The Ancient Macedonian language (provisional ISO-DIS 639-3.5 XMK) or better DIALECT is very limited because there are no surviving Macedonian texts from the 1st millennium BC.

 

The Macedonians were a Dorian tribe (Ancient Greek tribe), according to the testimony of Herodotus (Book 1, 56): The Dorian ethnos;... dwelt in Pindos, where it was called Makdnon; from there ...it came to the Peloponnesus. where it took the name of Dorian. And elsewhere (VIII, 43):  these (that is, the Lacedaimonians, Corinthians, Sikyonians etc.), except the people of Hermione, were of the Dorian and Makednon ethnos, and had most recently come from Erineos and Pindos and Dryopis . A Dorian tribe, then, that expanded steadily to the east of Pindos and far beyond, conquering areas in which dwelt other tribes, both Greek and non-Greek.

For many centuries, Macedonia  remained on the fringe of the Greek world.
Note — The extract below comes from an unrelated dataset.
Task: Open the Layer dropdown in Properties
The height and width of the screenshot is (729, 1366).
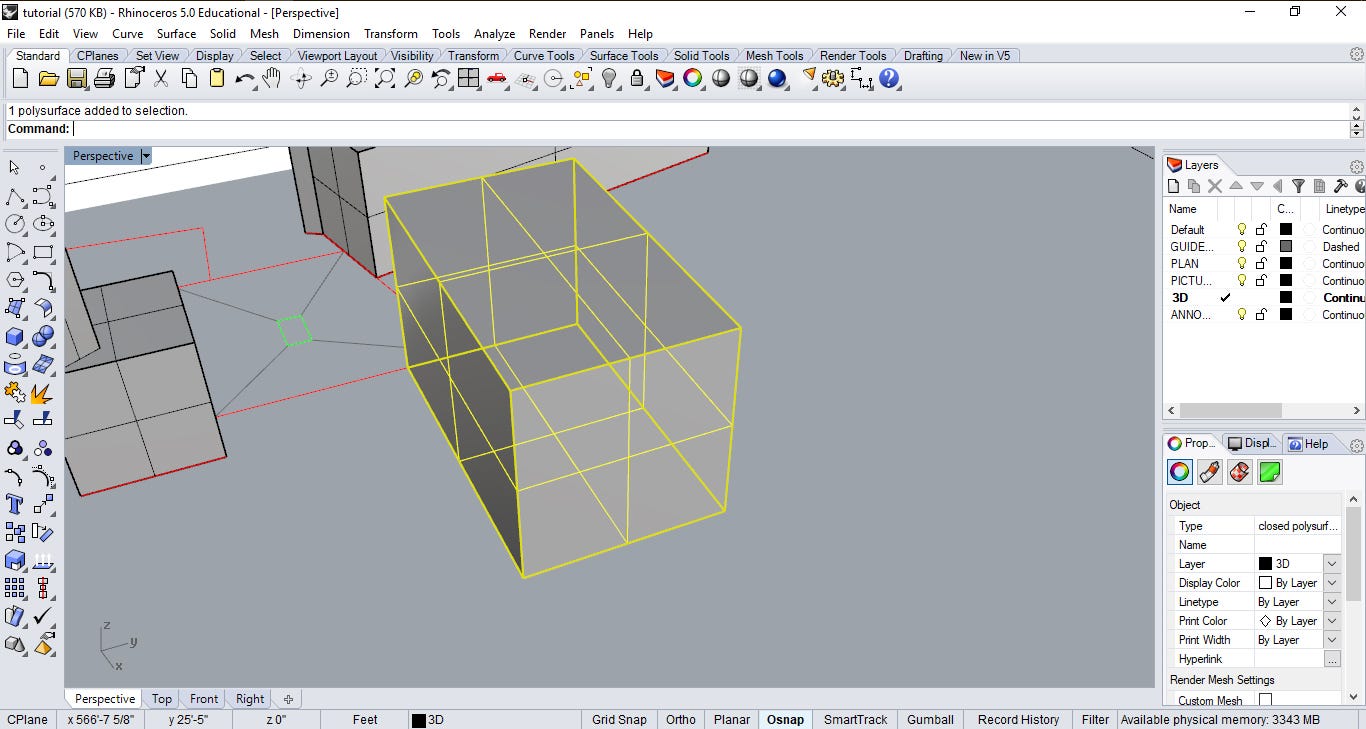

In the mountainous regions of Macedonia , at least,  the way of life will have consisted predominantly of transhumant pasturage. Education will, at best, have been confined to aristocratic circles and those connected with them. We do not, therefore, expect to find any written texts of a private nature from the Archaic period. In the rest of the Greek world, writing is related to the structure and mechanisms of the city-state, and is used mainly for the recording of justice in the broadest sense of the word. Under a monarchical regime like that of M acedonia,  however, and in a world of nomads, we would hardly expect to find public documents.
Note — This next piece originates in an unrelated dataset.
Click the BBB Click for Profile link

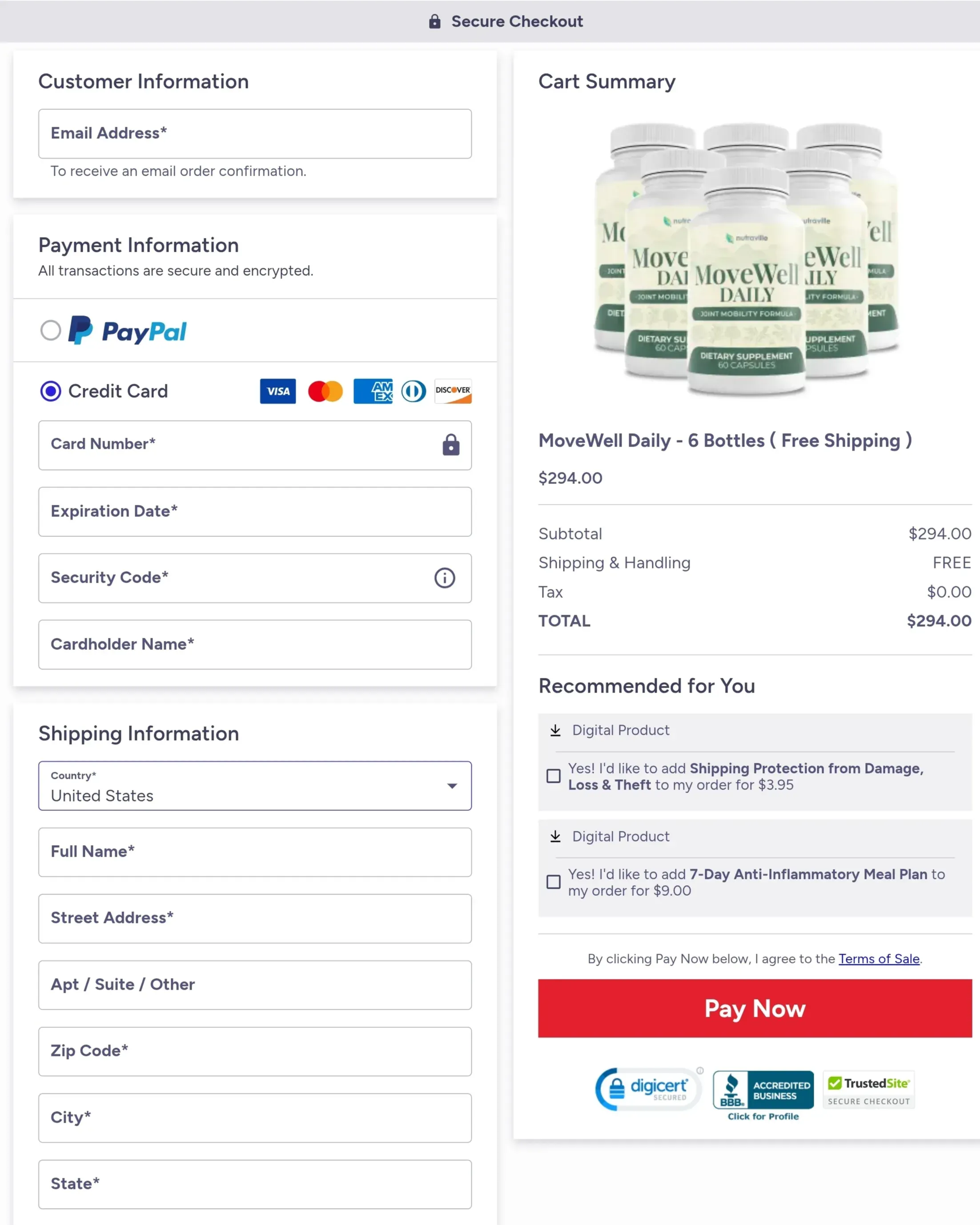click(763, 1116)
At about the end of the 6th century BC, the changed socio-economic circumstances deriving from permanent settlement and the intensification of economic and cultural relations with the rest of the Greek world led to the creation of the preconditions for the use of writing, mainly for the purposes of diplomatic relations. The local dialect a member, as far as we can judge, of the group known as the north-west Greek dialects, which included Phokian, the Lokrian dialects, etc., had no written tradition, whether literary or other. Consequently, the rise of education and culture was to the detriment of the Macedonian speech. Attic was selected as the language of education, and the local dialect was "smothered" by the written language, the koine, and was never, or hardly ever, written down, being restricted to oral communication between Macedonians. From as early as the time of Alexander the Great, moreover, Macedonian lost ground to the koine in this sphere too, if we are to believe the historical sources, and there is certainly no evidence that it was spoken in the centuries after Christ. Only its memory was perpetuated through the use of personal names until the 4th century AD

Although very little of the Macedonian tongue has survived, there is no doubt that it was a Greek dialect. This is clear from a whole series of indications and linguistic phenomena by which the koine of the region is "colored" which are not Attic but which can only have derived from a Greek dialect. For example: The vast majority of even the earliest names, whether dynastic names or not, are Greek, formed from Greek roots and according to Greek models: Hadista, Philista, Sostrata, Philotas, Perdikkas, Machatas and hundreds of others. In general, the remnants of the Macedonian dialect that have come down to us have a completely different character from Ionic. This circumstance is patent proof that there can be no question of the ancient Macedonians having been Hellenized, as has been asserted (Karst), for such Hyalinization could have been only by the Greek colonies on the Macedonian coast, in which the Ionian element was predominant (Beloch).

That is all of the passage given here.